STRATEGIC CHALLENGES FACED BY SPICE JET

FACULTY – DR. SATISH KAJJER

By

GROUP 9

Group Members:

Shubhangi Gupta: G003, Abhinav Narayan: G013, Bhuwan Garg: G030,

Sidharth Sharma: G036, Sonal Bajoriya: G043, Aayush Goel: G060


1. AVIATION INDUSTRY
The Indian aviation business, according to Mr. Tony Tyler, former Director General and CEO of the
International Air Transport Association (IATA), is "exciting for the world." Manufacturers, airlines,
multinational corporations, tourism boards, individual travellers, and businesspeople are all affected.
A united vision among stakeholders can help to propel the industry's bright future.

With a market value of roughly USD 16 billion, India's civil aviation industry is in the top ten in the
world.

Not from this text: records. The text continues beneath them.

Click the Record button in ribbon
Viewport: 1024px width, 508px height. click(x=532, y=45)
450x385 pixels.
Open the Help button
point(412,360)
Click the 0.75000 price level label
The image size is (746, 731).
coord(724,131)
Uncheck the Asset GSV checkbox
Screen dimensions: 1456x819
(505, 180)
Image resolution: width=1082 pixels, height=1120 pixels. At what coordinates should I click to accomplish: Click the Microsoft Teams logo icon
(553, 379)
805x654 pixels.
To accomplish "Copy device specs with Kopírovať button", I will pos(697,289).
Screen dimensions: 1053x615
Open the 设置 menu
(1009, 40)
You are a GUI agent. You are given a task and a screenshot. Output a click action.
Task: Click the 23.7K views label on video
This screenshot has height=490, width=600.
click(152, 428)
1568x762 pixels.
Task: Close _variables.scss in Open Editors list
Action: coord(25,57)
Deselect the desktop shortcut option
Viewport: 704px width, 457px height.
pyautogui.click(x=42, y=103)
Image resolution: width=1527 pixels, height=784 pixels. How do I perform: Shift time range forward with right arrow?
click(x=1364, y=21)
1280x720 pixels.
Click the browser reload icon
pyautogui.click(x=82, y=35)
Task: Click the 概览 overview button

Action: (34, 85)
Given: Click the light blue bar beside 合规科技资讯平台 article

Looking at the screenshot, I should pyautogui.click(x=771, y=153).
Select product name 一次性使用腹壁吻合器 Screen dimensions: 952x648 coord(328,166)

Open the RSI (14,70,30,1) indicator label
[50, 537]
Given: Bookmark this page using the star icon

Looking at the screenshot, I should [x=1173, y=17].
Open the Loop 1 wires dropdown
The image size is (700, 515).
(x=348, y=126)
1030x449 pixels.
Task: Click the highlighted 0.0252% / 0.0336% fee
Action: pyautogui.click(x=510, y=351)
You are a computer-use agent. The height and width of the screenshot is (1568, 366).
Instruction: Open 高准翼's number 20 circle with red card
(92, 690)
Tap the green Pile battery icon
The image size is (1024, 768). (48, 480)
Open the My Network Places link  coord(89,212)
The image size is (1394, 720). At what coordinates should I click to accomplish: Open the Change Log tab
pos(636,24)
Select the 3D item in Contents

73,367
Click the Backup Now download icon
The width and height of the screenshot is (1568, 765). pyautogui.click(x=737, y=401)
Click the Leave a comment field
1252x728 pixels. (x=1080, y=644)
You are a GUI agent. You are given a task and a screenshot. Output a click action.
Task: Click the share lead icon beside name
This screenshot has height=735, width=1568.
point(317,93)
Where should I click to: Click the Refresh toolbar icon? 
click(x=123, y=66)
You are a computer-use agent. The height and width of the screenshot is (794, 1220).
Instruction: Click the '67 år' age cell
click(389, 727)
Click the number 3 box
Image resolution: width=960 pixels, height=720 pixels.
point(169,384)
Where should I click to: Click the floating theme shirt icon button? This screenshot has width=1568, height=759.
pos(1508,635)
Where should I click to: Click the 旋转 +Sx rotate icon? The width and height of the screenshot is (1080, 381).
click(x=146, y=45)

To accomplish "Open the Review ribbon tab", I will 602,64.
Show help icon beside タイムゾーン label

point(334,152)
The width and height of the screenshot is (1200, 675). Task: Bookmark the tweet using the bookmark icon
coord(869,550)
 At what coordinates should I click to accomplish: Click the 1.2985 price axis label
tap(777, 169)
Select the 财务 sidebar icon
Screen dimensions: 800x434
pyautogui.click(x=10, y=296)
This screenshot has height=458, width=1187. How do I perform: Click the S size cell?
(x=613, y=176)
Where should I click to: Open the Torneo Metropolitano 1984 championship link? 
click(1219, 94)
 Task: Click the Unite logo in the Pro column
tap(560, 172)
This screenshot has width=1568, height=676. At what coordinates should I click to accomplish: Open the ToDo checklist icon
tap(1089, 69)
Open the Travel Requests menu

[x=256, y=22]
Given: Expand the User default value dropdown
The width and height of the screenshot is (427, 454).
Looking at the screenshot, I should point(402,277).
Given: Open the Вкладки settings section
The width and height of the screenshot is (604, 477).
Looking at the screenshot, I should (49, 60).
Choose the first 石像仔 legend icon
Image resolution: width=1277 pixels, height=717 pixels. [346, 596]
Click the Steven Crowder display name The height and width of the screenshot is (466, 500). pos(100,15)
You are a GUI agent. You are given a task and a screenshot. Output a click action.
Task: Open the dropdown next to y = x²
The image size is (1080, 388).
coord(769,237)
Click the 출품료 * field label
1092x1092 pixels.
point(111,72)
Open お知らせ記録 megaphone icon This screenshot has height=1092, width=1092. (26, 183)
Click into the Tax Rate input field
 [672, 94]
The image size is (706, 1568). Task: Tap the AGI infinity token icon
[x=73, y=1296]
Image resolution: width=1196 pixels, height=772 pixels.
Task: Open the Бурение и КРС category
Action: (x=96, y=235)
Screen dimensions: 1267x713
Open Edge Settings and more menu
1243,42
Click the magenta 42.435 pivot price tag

India's industry is on a fast track to success. According to a recent KPMG report, the aviation
business is worth 16 billion dollars and accounts for 0.5 percent of GDP. On any given day, 150 million
passengers are transported by air. In FY 14, total passenger traffic increased at a 5.5 percent
compound annual growth rate (CAGR). According to the Airport Authority of India, passenger and
aircraft movements will increase at a pace of 5.3 and 4.2 percent, respectively, across the entire
airport. By 2030, India wants to be the world's largest aviation market.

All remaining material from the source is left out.